But he faces a tough race, and a possible second round in June, as rivals jockey for position now that Uribe has been taken out of the race.

Here are some facts about ex-minister Santos:

* Born into a wealthy Bogota family who once owned the El Tiempo newspaper, 58-year-old Santos was a cadet at a Colombian naval academy before studying economics, public administration and journalism at universities in the United States and the United Kingdom. He was for a while a newspaper columnist and won a Spanish prize for a series about the Sandinista movement in Nicaragua. His family has long been involved in national politics and his cousin is vice president of Colombia. He is married with two sons and a daughter.

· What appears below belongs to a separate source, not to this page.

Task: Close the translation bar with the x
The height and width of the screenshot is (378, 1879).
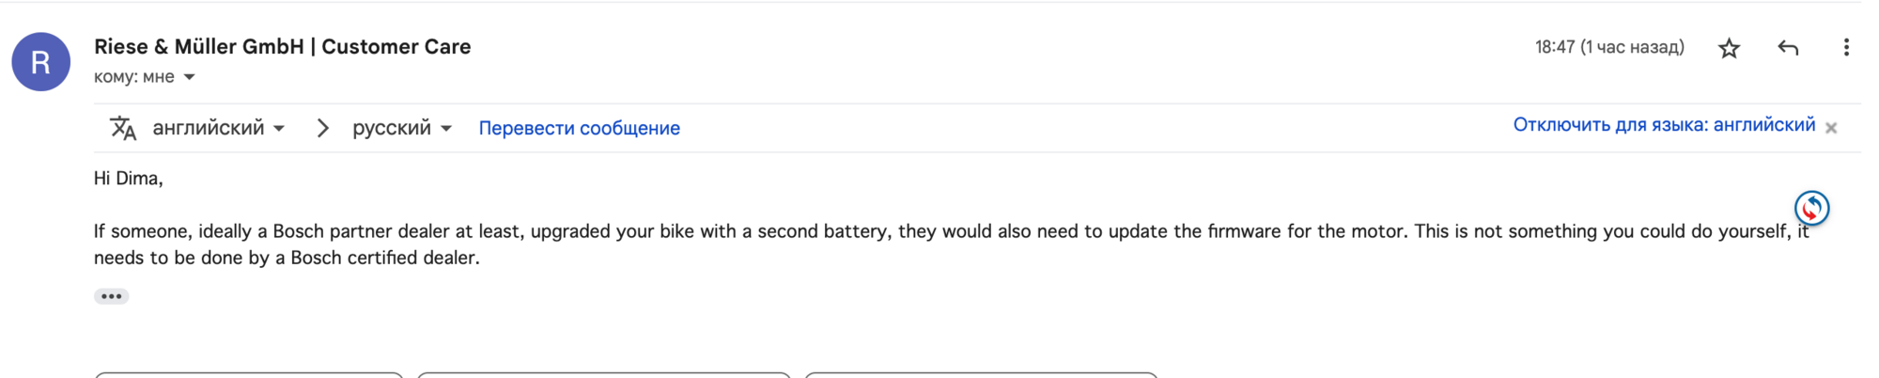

* Meticulous about his appearance, Santos is known as an astute political operator and heads Uribe's national party. But he has been criticized for lacking the popular touch Uribe demonstrated with poorer voters. He is an experienced bureaucrat having held an array of government offices. He started in the country's coffee federation and later held defense, trade and finance minister posts. Santos was praised for his deft handling of the country's fiscal crisis during his time at the finance ministry under then President Andres Pastrana.

* His most successful government position was as Uribe's defense minister and as the architect of some of the most successful strikes against the leftist rebels from the FARC, or Revolutionary Armed Forces of Colombia. During 2008, flanked by the top military brass, he was the public face that announced the deaths or surrender of several top FARC commanders. When the military managed a spectacular rescue of a group of rebel hostages, including French-Colombian politician Ingrid Betancourt, Santos burnished his credentials by appearing with her as she stepped off a plane at a Bogota airport after years in captivity. But his term as minister was also marred by a scandal over troops who helped murder civilians to count them as rebels and inflate their success rate in combat.

* Ties with Colombia's leftist Andean neighbors have soured under Uribe, and Santos, as defense minister, became the target for Venezuelan President Hugo Chavez and Ecuador's President Rafael Correa. Ecuador tried to have him extradited to face charges for a raid into Ecuadorean territory to kill a Colombian rebel hiding over the border. Chavez branded Santos part of a Colombian right-wing elite working against his socialist government. He called Santos "a threat to peace in South America" and promised he would deploy his Russian-made Sukhoi jets if Colombia's military moved against him. Santos says he and Chavez are like "oil and water" but says he could work with the Venezuela if there were mutual respect.